Mar 26, 2012 @ 6:55 am

March 26, 2012 Avalanche Advisory

Expect LOW to MODERATE avalanche danger in the mornings, CONSIDERABLE avalanche danger in the afternoon.

Hello, this is Steve Karkanen with the West Central Montana Avalanche Center’s avalanche advisory for Monday March 26, 2012.

Weather and Snowpack Analysis

Since Friday, mountain weather has moderated with temperatures climbing into the 40’s and 50’s  in the afternoons then dropping back to near freezing at night.  The sun was out in full force Sunday so many slopes with direct exposure to the sun were active with natural point release wet snow avalanches involving last weeks new snow.  SNOTEL sites this morning are reporting that overnight temperatures remained above freezing.

Continued warm temperatures are bringing the overall snowpack to an isothermal condition which means that the temperature of the snow is the same from the surface to the ground. In this case 0 degrees c or 32 degrees F.  When a snowpack becomes isothermal it becomes unstable. At least until it goes through several melt-freeze cycles giving melt water a chance to form channels and adjust to the change in condition.

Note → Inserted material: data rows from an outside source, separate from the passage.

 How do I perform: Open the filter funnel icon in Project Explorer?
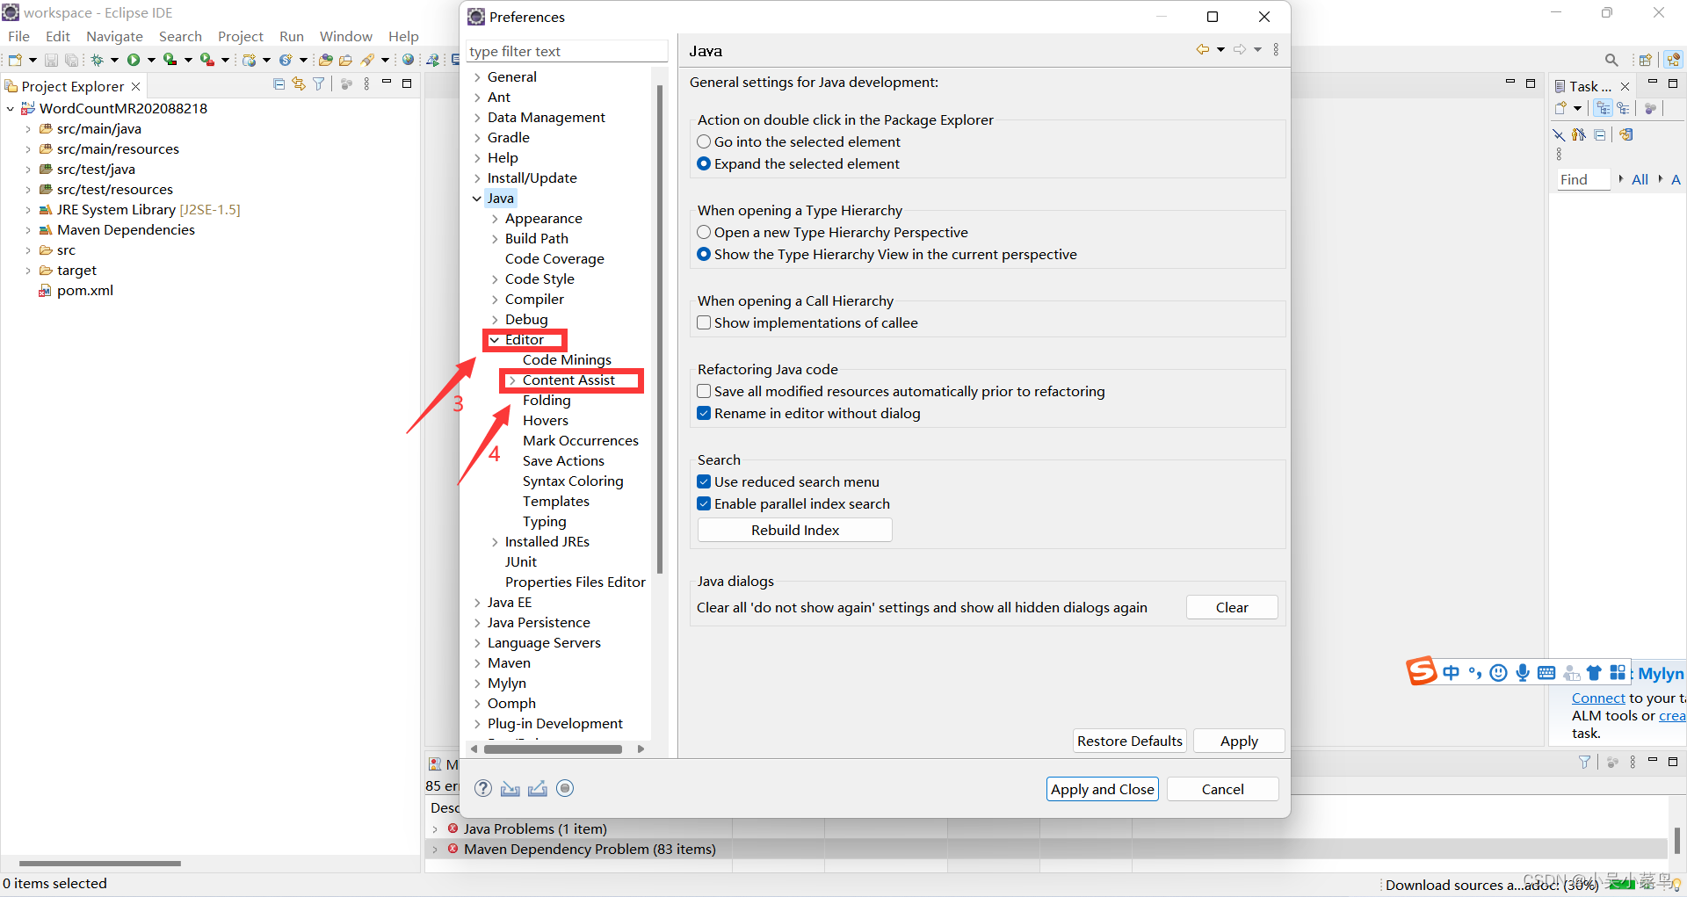319,83
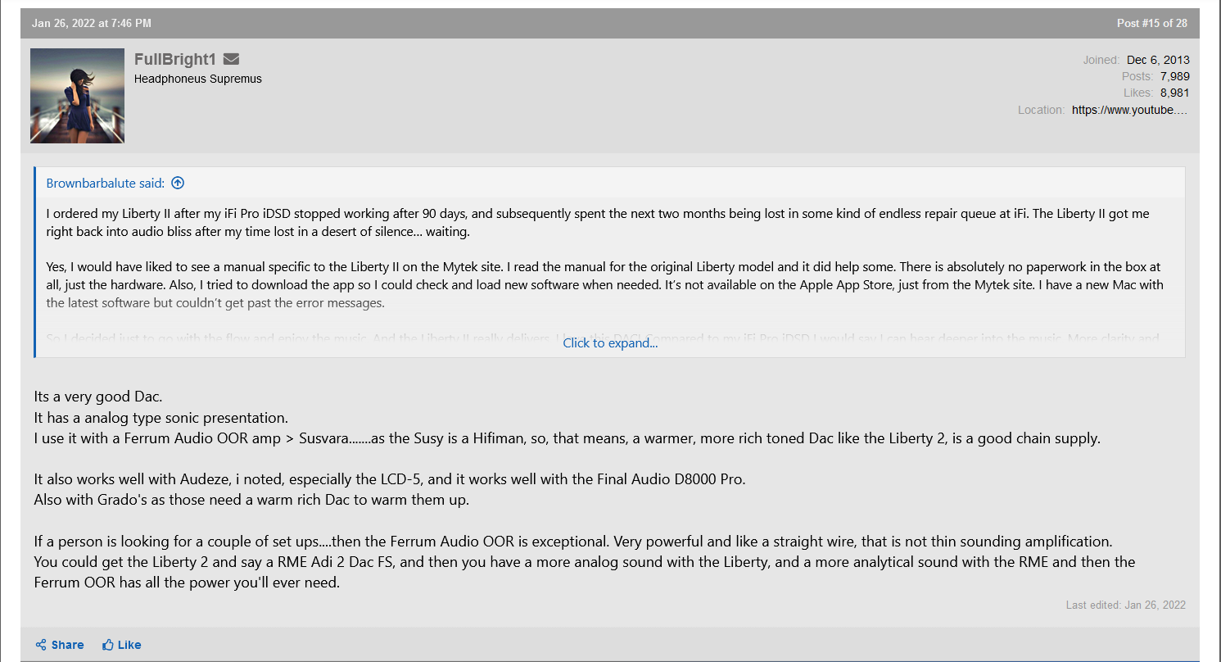Image resolution: width=1221 pixels, height=662 pixels.
Task: Click the Share icon below the post
Action: click(x=41, y=645)
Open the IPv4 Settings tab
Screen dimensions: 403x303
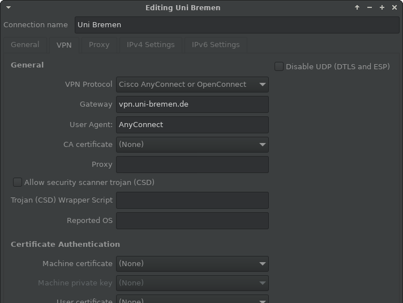click(151, 45)
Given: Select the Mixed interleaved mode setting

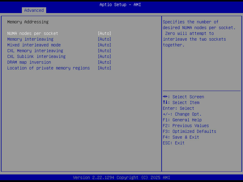Looking at the screenshot, I should tap(34, 45).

Weather Forecast and Avalanche Outlook

An approaching weather system will bring a good chance for showers and cooler temperatures in the next 48 hours. Initially this storm comes in warm with rain possible at elevations above 6000 feet.  Any rain introduced onto the snow will immediately add weight and weaken the snow structure.  During periods of rain the avalanche danger on any slope steeper than 30 degrees will quickly escalate to CONSIDERABLE where human triggered avalanches are likely and natural avalanches are possible.

As the storm front passes and cools, the avalanche danger will drop back to a MODERATE condition where human triggered avalanches are still possible but natural avalanches unlikely. A solid freeze will lock things up tight.

This will be the last Monday avalanche advisory of the season.  We will continue to post regular Friday morning advisories until April 6 which will be the last planned avalanche advisory of the season.

Tim Laroche will issue the next advisory on Friday, March 30, 2012.






This information is the sole responsibility of the Forest Service and does not apply to operating ski areas. The avalanche danger rating expires at midnight tonight but the information can help you make a more informed decision regarding travel in avalanche terrain for the next few days.

Our advisory area includes National Forest System lands in the Bitterroot Mountains from Lost Trail Pass north to Granite Pass, the Rattlesnake Mountains north of Missoula and the Southern Swan and Mission Mountains near Seeley Lake, MT. Avalanche information for the Lookout Pass/St. Regis Basin area is available from the Idaho Panhandle Avalanche Center.